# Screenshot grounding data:
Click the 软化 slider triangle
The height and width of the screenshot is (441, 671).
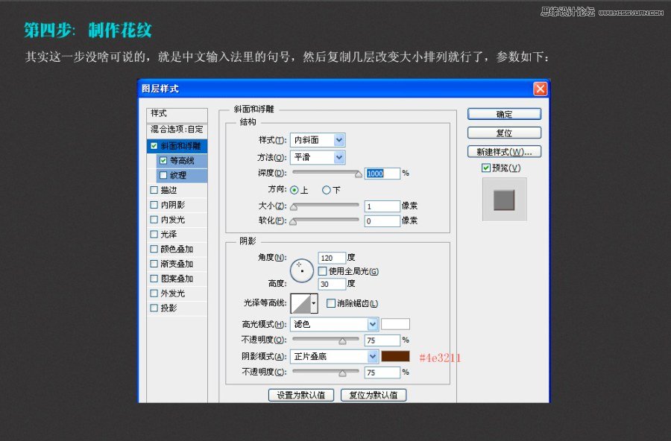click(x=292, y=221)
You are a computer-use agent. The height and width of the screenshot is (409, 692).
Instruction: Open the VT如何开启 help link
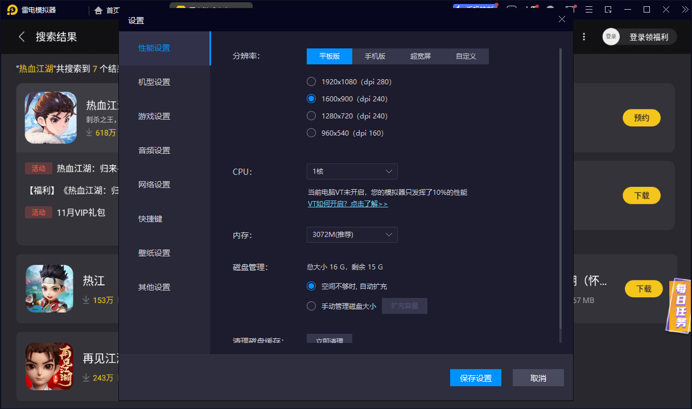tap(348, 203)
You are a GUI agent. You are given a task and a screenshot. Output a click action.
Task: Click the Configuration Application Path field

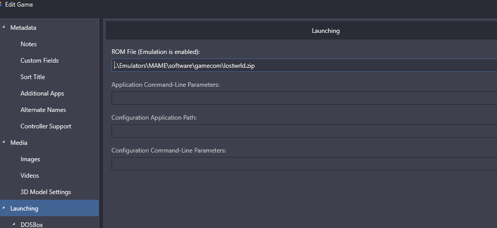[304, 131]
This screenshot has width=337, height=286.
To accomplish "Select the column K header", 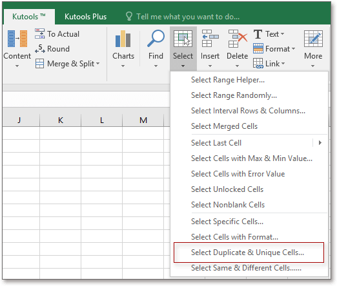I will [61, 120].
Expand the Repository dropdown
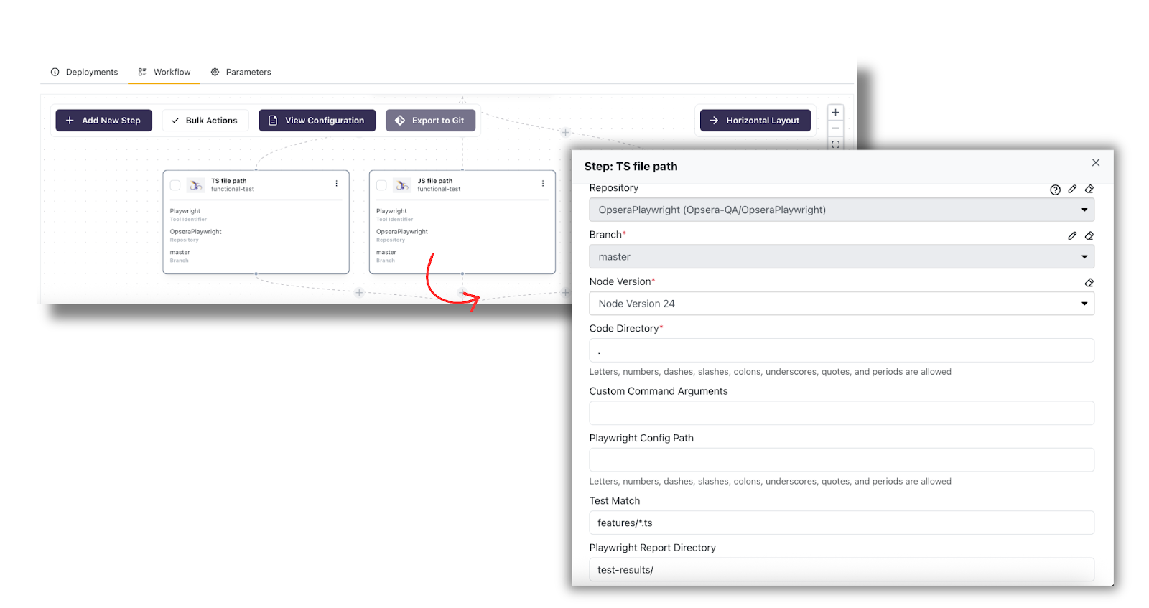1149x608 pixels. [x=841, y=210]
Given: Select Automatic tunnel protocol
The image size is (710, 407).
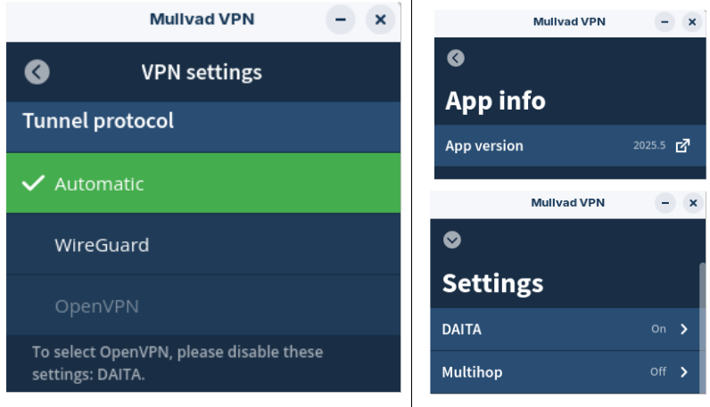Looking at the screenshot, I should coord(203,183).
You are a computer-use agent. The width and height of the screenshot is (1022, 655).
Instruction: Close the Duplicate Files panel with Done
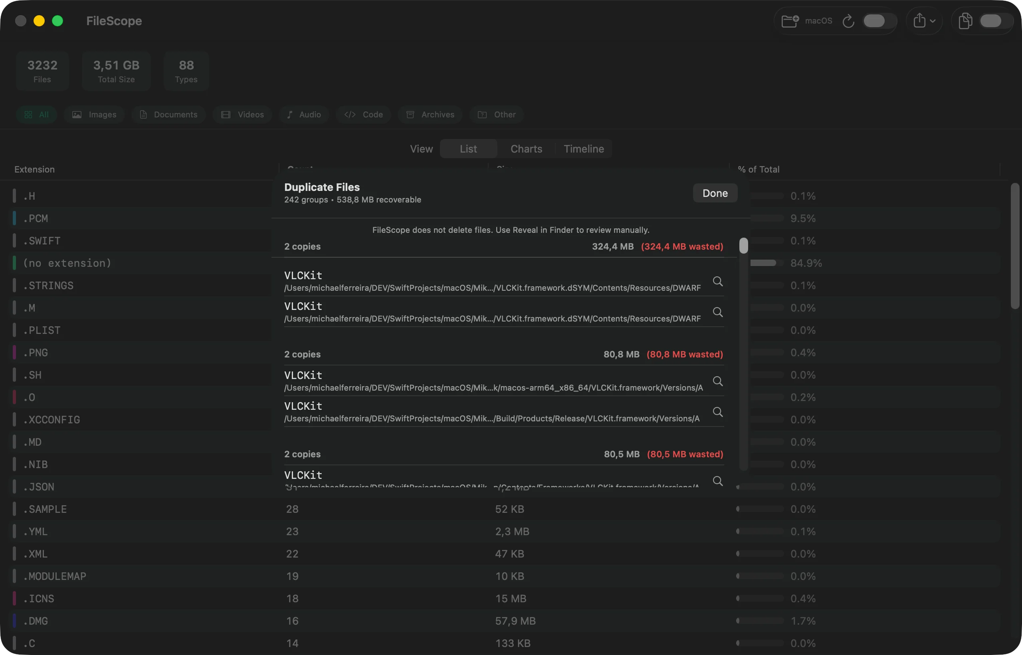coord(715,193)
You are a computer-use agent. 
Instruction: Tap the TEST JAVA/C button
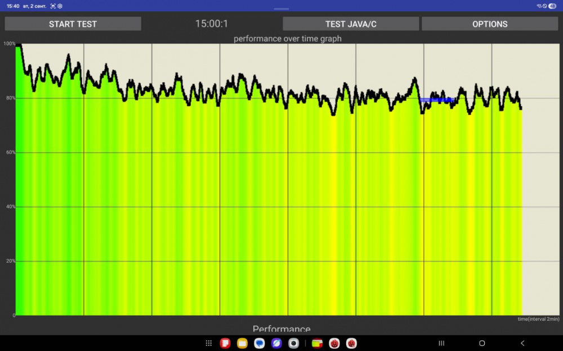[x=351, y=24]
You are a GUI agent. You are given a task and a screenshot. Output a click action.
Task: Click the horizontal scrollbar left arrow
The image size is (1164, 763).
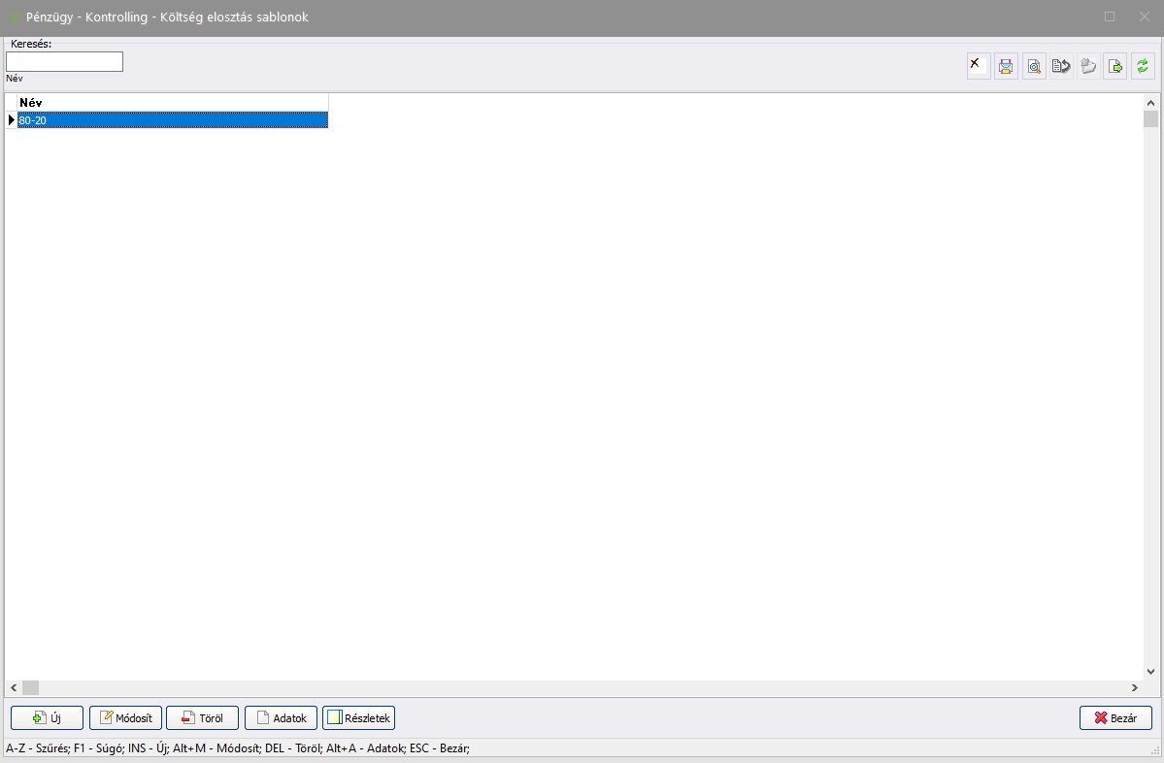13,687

...

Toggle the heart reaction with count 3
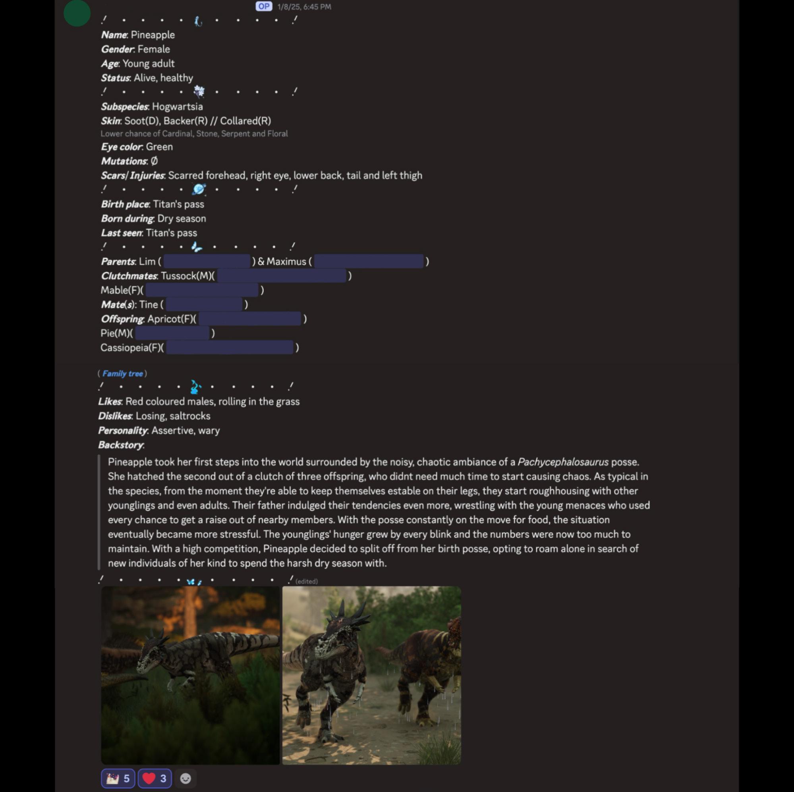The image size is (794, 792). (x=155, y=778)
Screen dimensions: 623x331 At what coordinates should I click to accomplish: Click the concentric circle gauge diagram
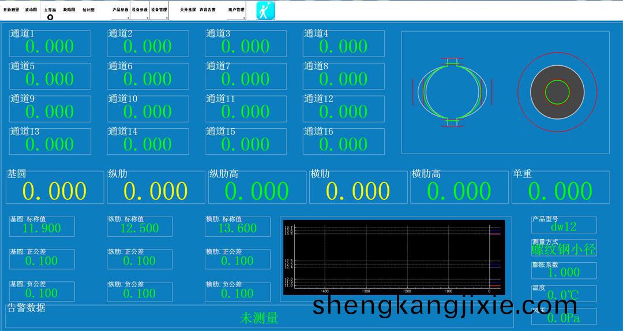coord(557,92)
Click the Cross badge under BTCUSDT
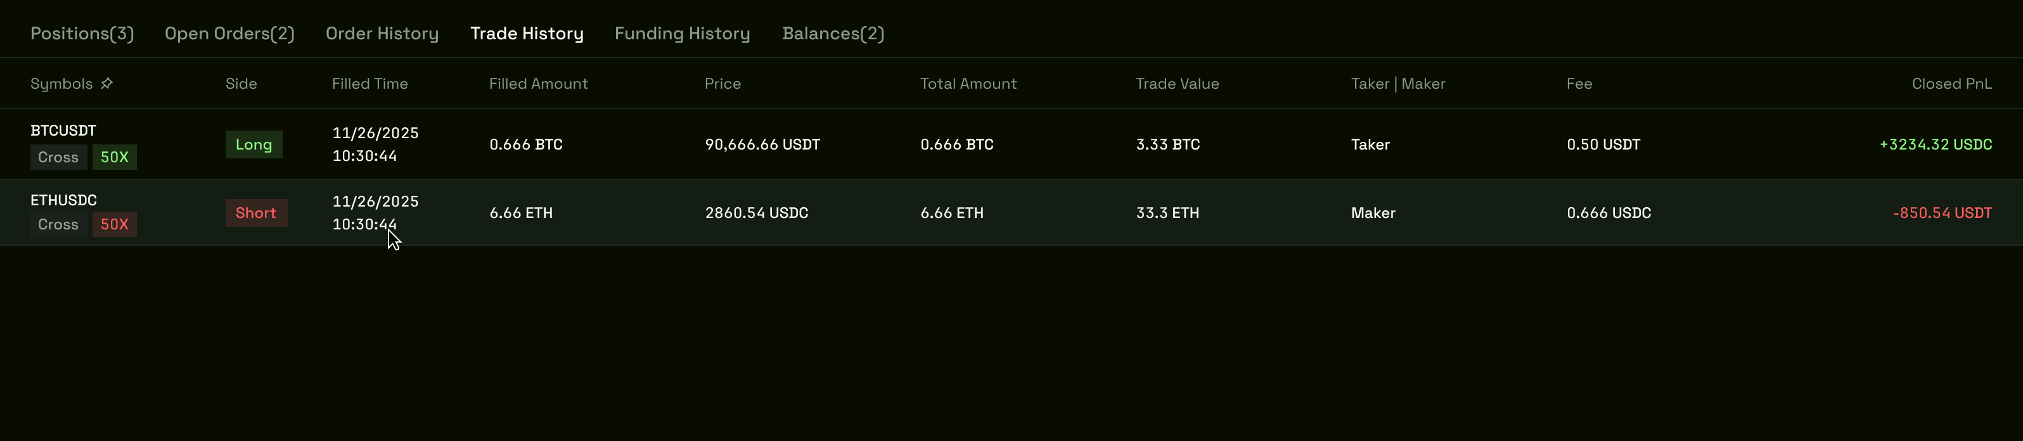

# Exercise instructions:
From the entries, copy every line in which the word "computer" occurs.

# Solution:
You are a computer-use agent. The height and width of the screenshot is (409, 692).
You are a computer-use agent. The width and height of the screenshot is (1022, 655).
You are a computer-use agent. 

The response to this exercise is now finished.